When You Just Can’t…

I recently had a reader comment on one of my posts, where it was mentioned that one of the issues faced with traditional forms of meditation is that staying in a relaxed position with one’s eyes closed will usually result in the body slipping into something akin to a dream/sleep state. At least for one of the posts, I was discussing the use of meditation as a means of refreshing oneself from fatigue, so this wouldn’t be an unexpected result. But the reader made a good point about the importance of experiencing one’s day with open eyes, to live in the moment to experience all the beauty that life can potentially offer.

I remember in my pre-teens when I started toying with the concept of meditation and more often than not, trying to meditate for more than ten minutes would typically result in my falling asleep. At that age, it was entirely a bad thing. But during adulthood, we scarcely have the free time to meditate in any form, much less being available to fall asleep randomly. Imagine taking your lunch hour to meditate at the office and falling asleep? Only to have your boss give your shoulder a shake and ask you what the hell is going on?

I’m not saying this has happened to me, and the fact that some employers not only encourage but provide the resources for lunch-hour naps notwithstanding, that’s a topic for another post. The question is, can one meditate with eyes open? Are there any benefits to such a practice and how does one do it? The answer isn’t as simple or easy as a yes or no. And there are a LOT of conflicting sources. Depending on what definition you read, meditation is simply defined as working towards an enlightened state of focus, concentration and awareness. It’s thought to be a technique capable of changing one’s consciousness, allowing for a number of physical and mental benefits. If you’re a reader of some old classics, you may remember that Marcus Aurelius wrote a book simply called “Meditations.” In this context, meditation is considered someone’s written discourse on a particular subject, weighing heavily on their opinion. The focus of today’s post is obviously the definition as I’ve provided it, above.

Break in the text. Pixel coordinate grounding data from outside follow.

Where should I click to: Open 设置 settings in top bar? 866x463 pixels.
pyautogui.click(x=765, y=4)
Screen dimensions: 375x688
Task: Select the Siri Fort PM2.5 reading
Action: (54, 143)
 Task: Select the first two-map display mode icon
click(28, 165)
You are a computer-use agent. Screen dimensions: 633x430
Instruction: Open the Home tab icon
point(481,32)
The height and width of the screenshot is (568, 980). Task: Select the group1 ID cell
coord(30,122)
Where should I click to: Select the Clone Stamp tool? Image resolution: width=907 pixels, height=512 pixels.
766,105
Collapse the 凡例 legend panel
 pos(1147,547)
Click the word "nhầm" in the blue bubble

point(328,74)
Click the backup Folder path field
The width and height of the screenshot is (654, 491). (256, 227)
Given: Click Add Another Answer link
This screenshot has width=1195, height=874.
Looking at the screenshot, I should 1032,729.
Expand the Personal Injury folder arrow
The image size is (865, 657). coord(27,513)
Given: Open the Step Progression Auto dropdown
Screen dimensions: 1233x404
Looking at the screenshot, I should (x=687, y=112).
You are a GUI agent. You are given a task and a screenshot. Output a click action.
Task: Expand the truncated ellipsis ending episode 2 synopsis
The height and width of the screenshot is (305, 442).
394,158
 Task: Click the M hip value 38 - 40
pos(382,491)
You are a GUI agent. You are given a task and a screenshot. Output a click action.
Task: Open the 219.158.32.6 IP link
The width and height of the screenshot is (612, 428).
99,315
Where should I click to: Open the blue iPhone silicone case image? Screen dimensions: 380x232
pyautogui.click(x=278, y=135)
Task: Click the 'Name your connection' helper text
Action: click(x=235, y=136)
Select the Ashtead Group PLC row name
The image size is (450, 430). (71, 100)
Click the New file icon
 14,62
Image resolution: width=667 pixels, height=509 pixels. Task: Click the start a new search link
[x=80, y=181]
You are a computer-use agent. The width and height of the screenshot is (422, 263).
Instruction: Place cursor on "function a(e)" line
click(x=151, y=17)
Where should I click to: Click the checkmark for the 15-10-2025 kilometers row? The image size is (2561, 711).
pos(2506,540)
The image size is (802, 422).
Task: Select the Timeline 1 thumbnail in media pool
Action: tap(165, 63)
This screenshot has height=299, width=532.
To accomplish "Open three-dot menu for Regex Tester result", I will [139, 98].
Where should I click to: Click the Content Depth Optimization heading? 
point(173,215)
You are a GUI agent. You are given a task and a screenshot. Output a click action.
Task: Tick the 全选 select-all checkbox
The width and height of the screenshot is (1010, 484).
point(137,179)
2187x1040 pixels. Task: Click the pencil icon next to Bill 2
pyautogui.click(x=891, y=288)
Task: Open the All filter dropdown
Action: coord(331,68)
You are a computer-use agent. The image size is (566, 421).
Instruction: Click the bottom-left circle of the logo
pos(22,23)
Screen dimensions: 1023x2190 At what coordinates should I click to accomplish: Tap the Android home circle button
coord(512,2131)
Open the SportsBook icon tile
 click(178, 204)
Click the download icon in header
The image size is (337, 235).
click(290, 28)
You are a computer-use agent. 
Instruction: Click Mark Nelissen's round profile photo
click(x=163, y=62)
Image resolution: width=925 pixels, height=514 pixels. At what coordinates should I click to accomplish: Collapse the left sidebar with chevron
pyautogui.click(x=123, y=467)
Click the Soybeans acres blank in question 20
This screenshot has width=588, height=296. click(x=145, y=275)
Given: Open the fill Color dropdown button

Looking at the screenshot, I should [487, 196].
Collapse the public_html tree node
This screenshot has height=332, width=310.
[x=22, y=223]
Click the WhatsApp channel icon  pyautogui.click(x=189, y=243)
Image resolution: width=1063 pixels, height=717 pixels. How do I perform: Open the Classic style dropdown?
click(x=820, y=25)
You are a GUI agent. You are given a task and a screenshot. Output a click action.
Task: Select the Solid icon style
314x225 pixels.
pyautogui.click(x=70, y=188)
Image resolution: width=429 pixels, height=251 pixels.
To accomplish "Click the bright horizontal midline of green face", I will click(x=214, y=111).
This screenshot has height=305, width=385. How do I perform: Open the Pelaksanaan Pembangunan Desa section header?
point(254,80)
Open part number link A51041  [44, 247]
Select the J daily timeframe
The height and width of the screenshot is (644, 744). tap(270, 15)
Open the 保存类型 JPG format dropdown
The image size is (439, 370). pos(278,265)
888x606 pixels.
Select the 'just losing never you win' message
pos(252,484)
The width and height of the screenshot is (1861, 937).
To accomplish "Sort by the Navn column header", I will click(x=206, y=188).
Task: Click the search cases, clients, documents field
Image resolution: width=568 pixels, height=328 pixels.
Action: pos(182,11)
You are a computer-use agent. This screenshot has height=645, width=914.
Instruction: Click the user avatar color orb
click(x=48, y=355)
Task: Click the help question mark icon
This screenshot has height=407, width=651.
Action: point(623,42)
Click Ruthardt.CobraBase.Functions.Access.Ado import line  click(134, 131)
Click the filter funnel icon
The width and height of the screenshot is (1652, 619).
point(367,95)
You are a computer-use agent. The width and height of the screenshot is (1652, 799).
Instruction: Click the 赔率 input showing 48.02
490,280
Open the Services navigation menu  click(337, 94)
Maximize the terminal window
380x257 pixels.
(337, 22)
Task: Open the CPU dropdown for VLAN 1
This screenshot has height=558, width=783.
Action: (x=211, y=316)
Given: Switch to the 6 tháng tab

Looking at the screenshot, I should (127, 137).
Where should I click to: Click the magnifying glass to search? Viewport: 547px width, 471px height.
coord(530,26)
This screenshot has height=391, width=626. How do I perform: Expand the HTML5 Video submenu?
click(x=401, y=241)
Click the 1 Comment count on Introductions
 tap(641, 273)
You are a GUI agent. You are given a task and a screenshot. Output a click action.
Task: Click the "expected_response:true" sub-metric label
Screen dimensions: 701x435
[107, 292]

Nathan, taking his first crack at meditation

Meditating with your eyes open, or “wakeful meditation,” as I’ve heard it referred to, is a practice where one can go about one’s day and perform daily activities all while maintaining some basic level of awareness towards meditation. In some respects, this can be a handy tool for allowing yourself to be freed from distractions in one’s environment, to increase one’s focus and even in some circumstances, to block out certain forms of pain.

This is not without challenge, and I’d be lying if I said it was something that could be sustained indefinitely. But it’s certainly possible and definitely recommended. The thing about meditation that most people seem to forget, is that you don’t need to be dressed in robes, sitting in the lotus position with your eyes closed in order to achieve it. I had a math teacher when I was in high school, who would take the fifteen-minute recess to close his classroom door, sit at his desk and simply close his eyes and perform a simple, deep-breathing meditation. Fifteen minutes. That’s it. And it would leave him refreshed and ready to continue on with his day.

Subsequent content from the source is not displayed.